The Vatican insists that there is no link between celibacy and the various sex scandals (link to article). Their brilliant defense includes lines like "research has shown that priests guilty of abuse had long before stopped observing celibacy." You think? Those guilty of abuse are not observantly celibate? Stay tuned for arguments about how those who are intoxicated have long before stopped observing tea-totaling.
A second article is titled, "Finland's Catholic Priests to Remain Celibate" (link to article). This article points out the apparently spotless record of Finnish Roman Catholic priests. Assuming it is true, that's wonderful news. My point in identifying the article, however, was to provide an example of the quasi-doctrinal nature of celibacy.

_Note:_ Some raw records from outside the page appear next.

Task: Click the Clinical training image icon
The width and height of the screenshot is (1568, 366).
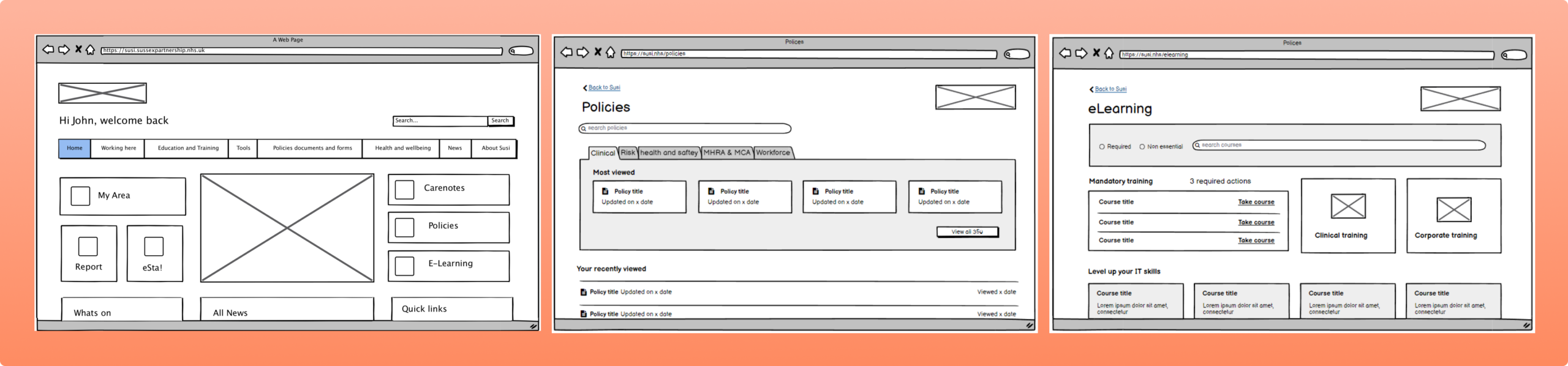Action: coord(1348,206)
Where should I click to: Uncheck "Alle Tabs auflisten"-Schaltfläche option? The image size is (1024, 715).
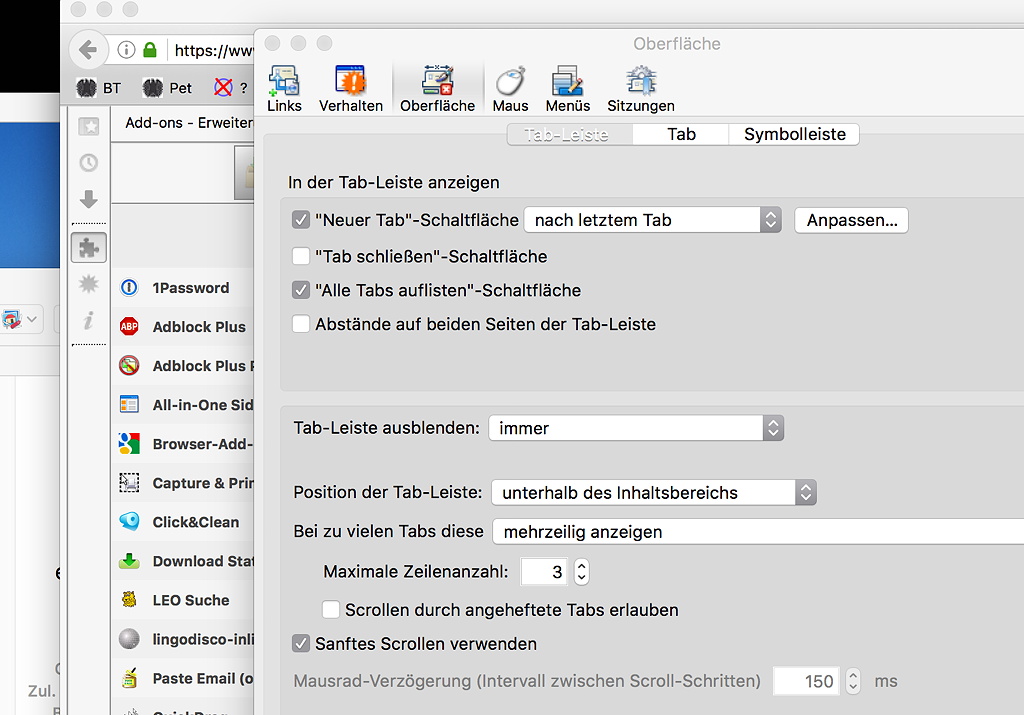(301, 290)
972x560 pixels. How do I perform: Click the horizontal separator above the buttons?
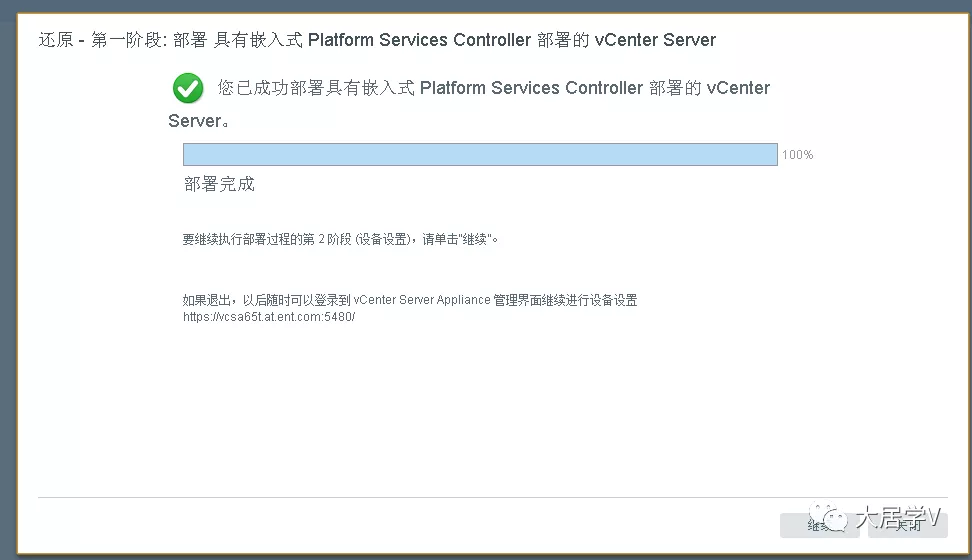(493, 497)
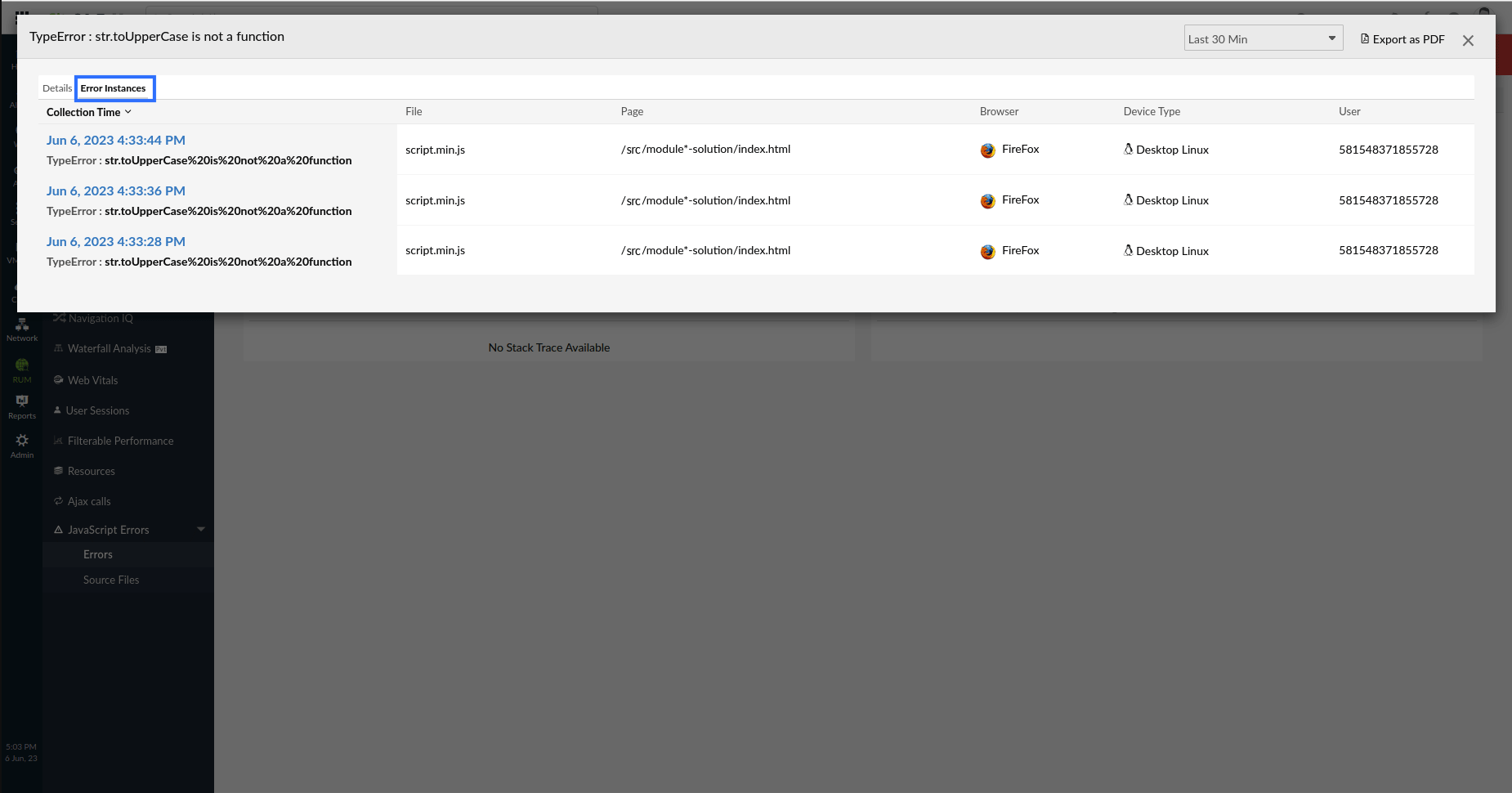This screenshot has height=793, width=1512.
Task: Click the Web Vitals icon in the menu
Action: (x=58, y=379)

We all know that Rome, and especially Rome's contemporary apologists in English-speaking countries, are quick to point out that priestly celibacy is a "discipline" rather than a "doctrine." However, notice that the arguments for priestly celibacy are often phrased in doctrinal or quasi-doctrinal ways. "A priest should give all his strength to the church. The congregation is the priest’s wife," is the argument that Roman Catholic bishop of Helsinki, Finland, Teemo Sippo used - and he is not alone in raising this kind of argument. However, that kind of argument does directly conflict with the guidelines for elders set forth in Scripture, in which it is taken for granted that the elders will be married men who have children. Scripture is also quite explicit that an elder must be the husband of one wife. Thus, if a congregation were also a wife, it would mean that elders who are married to a real flesh and blood woman could not serve.
That is not to say that being single may have prudential value in the ministry, particularly in missions. Nevertheless, clerical celibacy is not a Scriptural requirement but rather a tradition of men whereby the Roman Catholic church has made void Scripture.